5.2. Impact of the Number of Labeled Examples
Given the high pixel resolution of HSI, manual annotation imposes substantial costs. In this experiment, we examine whether SPGAU maintains a robust classification capability with limited samples. Specifically, we set the training sample proportion for the IP dataset at between 1% and 6% per class and for the PU and WHU datasets at between 0.1% and 0.6% per class. Each experiment is repeated 10 times, and we employ the average OA index to assess the performance of both our proposed SPGAU and the comparative algorithm. The experimental results for the three datasets are presented in
Figure 8.
Our SPGAU algorithm attains the highest OAs across all datasets. We notice an improvement in OA as the number of labeled instances increases. This suggests that incorporating more labeled data allows the model to acquire more practical information and enhances its training effectiveness. While the GCN-based method outperforms other models in the initial training stage, its OA does not rise significantly with the increase in samples in the later stage. Conversely, although the CNN-based methods exhibit lower OAs with fewer training samples, they consistently exhibit a growth trend over time. This phenomenon underscores the distinct learning characteristics between these two models. By combining their strengths, our SPGAU model achieves superior classification performance, further validating its effectiveness. HybridSN, an attention mechanism-based method, witnesses a significant increase in OAs with increase in the label proportion.

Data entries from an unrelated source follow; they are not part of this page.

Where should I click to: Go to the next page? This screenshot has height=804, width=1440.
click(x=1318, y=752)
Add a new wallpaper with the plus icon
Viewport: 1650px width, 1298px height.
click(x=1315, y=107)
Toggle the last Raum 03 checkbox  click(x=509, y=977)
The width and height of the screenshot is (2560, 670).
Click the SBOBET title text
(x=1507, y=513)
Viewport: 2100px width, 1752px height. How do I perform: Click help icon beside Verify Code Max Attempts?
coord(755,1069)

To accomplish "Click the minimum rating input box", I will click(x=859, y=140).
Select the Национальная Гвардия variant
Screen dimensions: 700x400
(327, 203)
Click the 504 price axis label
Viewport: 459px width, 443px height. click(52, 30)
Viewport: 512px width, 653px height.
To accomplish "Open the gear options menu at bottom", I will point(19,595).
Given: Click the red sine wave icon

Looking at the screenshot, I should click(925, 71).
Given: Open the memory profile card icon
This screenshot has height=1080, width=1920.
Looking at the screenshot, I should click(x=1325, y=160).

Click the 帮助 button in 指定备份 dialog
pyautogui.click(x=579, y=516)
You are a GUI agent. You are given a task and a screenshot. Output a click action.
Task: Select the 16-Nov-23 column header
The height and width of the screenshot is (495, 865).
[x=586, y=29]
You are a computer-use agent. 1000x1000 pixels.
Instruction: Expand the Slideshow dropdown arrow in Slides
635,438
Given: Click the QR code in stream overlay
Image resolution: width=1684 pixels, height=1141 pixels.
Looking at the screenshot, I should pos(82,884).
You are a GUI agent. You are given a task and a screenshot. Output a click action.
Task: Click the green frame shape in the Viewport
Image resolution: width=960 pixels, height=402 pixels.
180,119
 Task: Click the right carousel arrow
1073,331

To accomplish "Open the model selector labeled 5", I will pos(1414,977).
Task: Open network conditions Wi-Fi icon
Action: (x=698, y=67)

However, it does not reach the level of other methods, indicating that this method may not be suitable for scenarios with a few labeled samples. The MDGCN model secures the second-highest classification accuracy on both the IP and PU datasets. This can be attributed to its multi-scale mechanism, allowing it to learn diverse and informative features, demonstrating adaptability even with the limited labeled samples. Similarly, our SPGAU model, designed as a multi-scale feature extraction and fusion approach, highlights that incorporating diverse models and employing a multi-scale structure can enhance the effectiveness and robustness of HSI classification.
5.3. Running Time
We evaluated the model’s time efficiency, a critical indicator for evaluating the algorithm’s practicality. The experimental settings align with those outlined in
Section 4.2.
Table 9 reports the time cost (training and testing) of SPGAU on the three datasets. Specifically, machine learning-based SVM exhibits a characteristic of rapid training but slower testing, possibly attributed to the absence of a network structure suitable for GPU acceleration. CNNs are limited by their extensive parameter count, leading to significant time consumption. Notably, for CNN-based deep learning methods, network depth primarily influences processing speed. For instance, SSRN, an extension of the 3D-CNN model incorporating residual modules, results in more layers and longer training and testing times compared to 3D-CNN. Conversely, GCN-based methods do not exhibit an increase in time consumption with larger dataset scales. Interestingly, our proposed SPGAU shows higher time consumption than GCN and SSGCN on the Indian Pines dataset. Nevertheless, SPGAU delivers significantly improved classification performance compared to these two methods. In addition, on large-scale datasets, such as the PU dataset, SPGAU requires less time than GCN and SSGCN while achieving satisfactory results. Thus, our proposed spatial pooling module and graph attention convolution module effectively reduce redundant computations. Given that superpixel preprocessing substantially reduces the graph’s size, SPGAU performs efficiently in terms of time consumption on large-scale datasets. In sum, our proposed SPGAU employs superpixel preprocessing technology to control the graph’s scale, effectively reducing computational complexity.